Hippocampus and memory in children with developmental amnesia

Final Activity Report Summary - HM (Hippocampus and memory in children with developmental amnesia.)

Developmental amnesia (DA), resulting from early damage to the hippocampus in the medial temporal lobe, is characterised by chronic difficulties with memory for everyday events, i.e. with episodic memory. Patients with DA acquire nevertheless normal intelligence, academic skills and factual knowledge, indicating relatively spared semantic memory. To account for this preserved ability, we proposed that cognitive memory was organised hierarchically, both functionally and anatomically. According to this model, context-free semantic memory depended mainly on neocortical and parahippocampal interactions, whilst context-rich episodic memory required the subsequent step of parahippocampal and hippocampal interaction. Although this proposed hierarchy was consistent with functional neuroanatomical evidence in the monkey, further research with patients was needed to assess its validity. We addressed two questions derived from this model.

Firstly, the spontaneous ability to distinguish novel objects from familiar ones, i.e. incidental recognition memory, was impaired in monkeys with early or late hippocampal damage. This same ability was also impaired in humans with adult onset amnesia. Whether the impairment in patients was due to selective damage to the hippocampus remained to be determined. To explore this, patients with DA, who suffered from selective hippocampal pathology and controls were examined on the visual paired comparison task. In this task, pairs of identical pictures of landscapes or patterns were presented on a screen and, after a variable delay, one of the previously presented pictures was shown again, but this time paired with a novel one.

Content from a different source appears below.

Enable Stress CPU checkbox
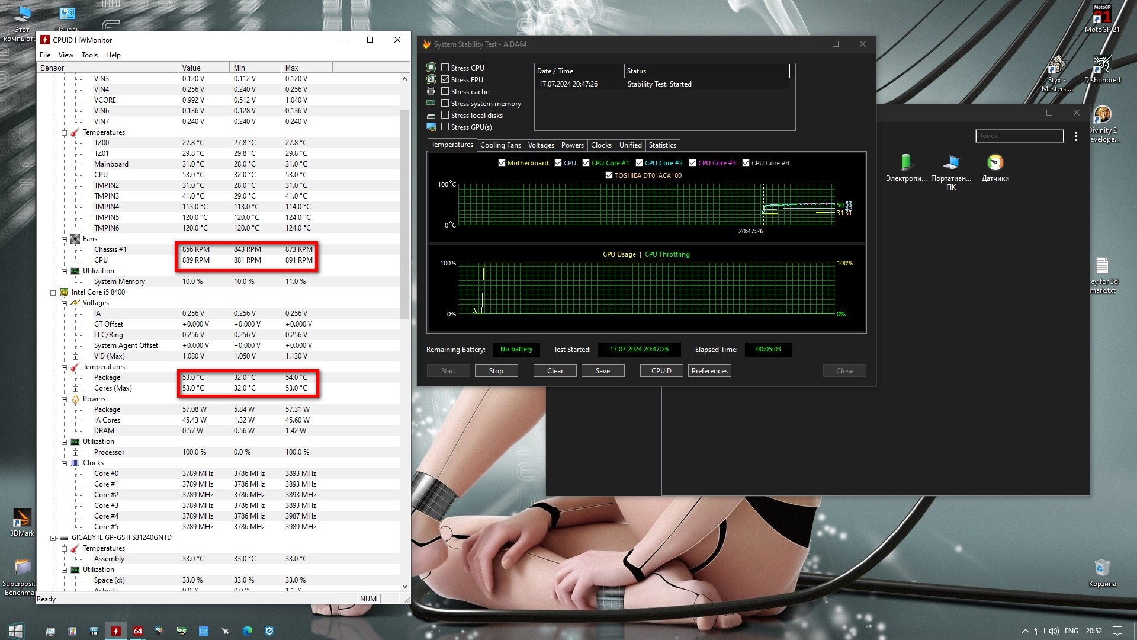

Participants were instructed to simply look at the pictures while their eye fixations were recorded. Preferential looking at the new picture signalled novelty detection and the recognition of the previously presented picture as ‘familiar’. Results showed that DA patients’ preferential looking to novel pictures was as good as controls at zero to five seconds delay between familiarisation and recognition, but significantly impaired at delays of 30 or 120 sec. Incidental recognition memory was therefore impaired only in cases when information had to be stored beyond 30 sec, suggesting that the integrity of the hippocampus was required for delayed incidental recognition in humans.

The second question was related to the hypothesis that the relatively spared semantic memory of patients with DA was due to the integrity of the cortical regions adjacent to the hippocampus, i.e. the temporal pole, entorhinal, perirhinal and posterior parahippocampal cortices, areas which were thought to be important for acquiring semantic knowledge. The segmentation and volumetric measurement of these parahippocampal areas in brain scans depended upon the use of hippocampal landmarks. However, the reduction of hippocampal volume caused by episodes of hypoxia or ischaemia in DA hindered the use of the hippocampal landmarks in segmentation and volumetric measurement, because these references could have changed due to shrinkage of the hippocampus. Therefore, the aim of the second study was to use extra-hippocampal landmarks, identifiable in magnetic resonance images (MRIs), for volumetric measurement of the cortical areas comprising the parahippocampal region. Results showed that the criteria for the identification of adult parahippocampal regions in MRI could also be applied to the healthy developing brain. Furthermore, the lateral geniculate nucleus, situated outside the medial temporal lobe, could be used as an extra-hippocampal landmark for the boundary between the entorhinal and posterior parahippocampal cortices. It was, however, necessary to validate the use of the lateral geniculate nucleus as a landmark in MRI scans obtained from patients with DA. This called for further analysis of the structural MRI scans of patients with DA to determine the relationship between the shrunken hippocampus, the lateral geniculate nucleus and the entorhinal or posterior parahippocampal boundary.